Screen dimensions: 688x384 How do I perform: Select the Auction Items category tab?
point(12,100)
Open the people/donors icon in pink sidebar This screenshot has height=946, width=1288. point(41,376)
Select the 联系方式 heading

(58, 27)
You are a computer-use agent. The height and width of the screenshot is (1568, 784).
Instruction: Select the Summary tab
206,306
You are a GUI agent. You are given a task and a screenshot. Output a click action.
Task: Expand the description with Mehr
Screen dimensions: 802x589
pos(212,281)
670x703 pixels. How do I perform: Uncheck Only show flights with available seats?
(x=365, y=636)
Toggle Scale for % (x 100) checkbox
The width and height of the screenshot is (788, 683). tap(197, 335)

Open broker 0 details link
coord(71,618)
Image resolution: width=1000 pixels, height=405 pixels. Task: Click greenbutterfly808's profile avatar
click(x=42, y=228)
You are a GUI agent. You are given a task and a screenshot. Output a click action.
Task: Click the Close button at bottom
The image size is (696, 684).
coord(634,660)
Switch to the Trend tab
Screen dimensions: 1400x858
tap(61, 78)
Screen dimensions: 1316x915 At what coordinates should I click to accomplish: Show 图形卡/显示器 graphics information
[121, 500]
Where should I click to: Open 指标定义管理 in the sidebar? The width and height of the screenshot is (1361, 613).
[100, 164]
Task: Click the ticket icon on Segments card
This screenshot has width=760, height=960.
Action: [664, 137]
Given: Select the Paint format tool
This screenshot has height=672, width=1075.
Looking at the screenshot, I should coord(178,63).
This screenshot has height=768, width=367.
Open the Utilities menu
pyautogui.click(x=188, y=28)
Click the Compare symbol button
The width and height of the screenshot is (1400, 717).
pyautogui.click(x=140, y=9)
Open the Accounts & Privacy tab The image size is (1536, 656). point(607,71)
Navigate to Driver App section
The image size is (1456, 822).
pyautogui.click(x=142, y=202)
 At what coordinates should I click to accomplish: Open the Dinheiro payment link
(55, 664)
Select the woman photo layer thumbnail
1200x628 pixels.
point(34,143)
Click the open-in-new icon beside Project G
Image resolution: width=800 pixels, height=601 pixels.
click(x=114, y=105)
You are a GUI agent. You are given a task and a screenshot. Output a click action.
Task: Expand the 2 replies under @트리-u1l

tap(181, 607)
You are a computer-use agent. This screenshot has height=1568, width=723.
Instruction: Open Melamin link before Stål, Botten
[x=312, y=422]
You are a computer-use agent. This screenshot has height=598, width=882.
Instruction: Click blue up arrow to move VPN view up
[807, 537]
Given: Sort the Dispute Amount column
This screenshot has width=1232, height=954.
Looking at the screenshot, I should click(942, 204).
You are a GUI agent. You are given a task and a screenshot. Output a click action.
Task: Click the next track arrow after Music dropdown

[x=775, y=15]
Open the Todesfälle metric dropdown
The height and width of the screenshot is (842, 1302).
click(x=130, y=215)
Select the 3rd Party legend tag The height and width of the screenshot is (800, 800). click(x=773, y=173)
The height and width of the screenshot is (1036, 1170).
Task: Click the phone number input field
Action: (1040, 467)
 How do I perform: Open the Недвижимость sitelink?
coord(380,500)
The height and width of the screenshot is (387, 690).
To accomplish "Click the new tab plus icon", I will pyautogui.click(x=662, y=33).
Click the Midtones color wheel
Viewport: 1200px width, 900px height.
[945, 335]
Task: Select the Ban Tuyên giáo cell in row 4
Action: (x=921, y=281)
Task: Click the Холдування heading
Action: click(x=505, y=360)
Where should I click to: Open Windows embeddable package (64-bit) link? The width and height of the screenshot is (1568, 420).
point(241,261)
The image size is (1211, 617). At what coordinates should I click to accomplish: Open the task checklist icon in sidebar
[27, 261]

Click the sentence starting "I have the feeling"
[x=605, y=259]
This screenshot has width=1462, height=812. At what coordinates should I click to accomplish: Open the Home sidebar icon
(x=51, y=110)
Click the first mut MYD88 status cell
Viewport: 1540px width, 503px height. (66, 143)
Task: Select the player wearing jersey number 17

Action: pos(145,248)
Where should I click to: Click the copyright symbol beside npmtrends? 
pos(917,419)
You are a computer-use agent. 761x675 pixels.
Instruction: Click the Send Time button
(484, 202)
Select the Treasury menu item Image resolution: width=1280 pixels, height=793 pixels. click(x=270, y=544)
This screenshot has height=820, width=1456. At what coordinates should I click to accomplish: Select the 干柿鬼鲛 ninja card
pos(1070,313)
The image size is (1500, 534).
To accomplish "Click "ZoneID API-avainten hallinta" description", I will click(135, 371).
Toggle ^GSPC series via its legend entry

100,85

--------------------------------

--- What you have to do ---
Wherever a line of the records above contains the string "computer", copy that line out.

--- Exercise response ---
You are a computer-use agent. The height and width of the screenshot is (1568, 784).
You are a computer-use agent. This screenshot has height=1568, width=723.
You are a computer-use agent. This screenshot has height=598, width=882.
You are a computer-use agent. 761x675 pixels.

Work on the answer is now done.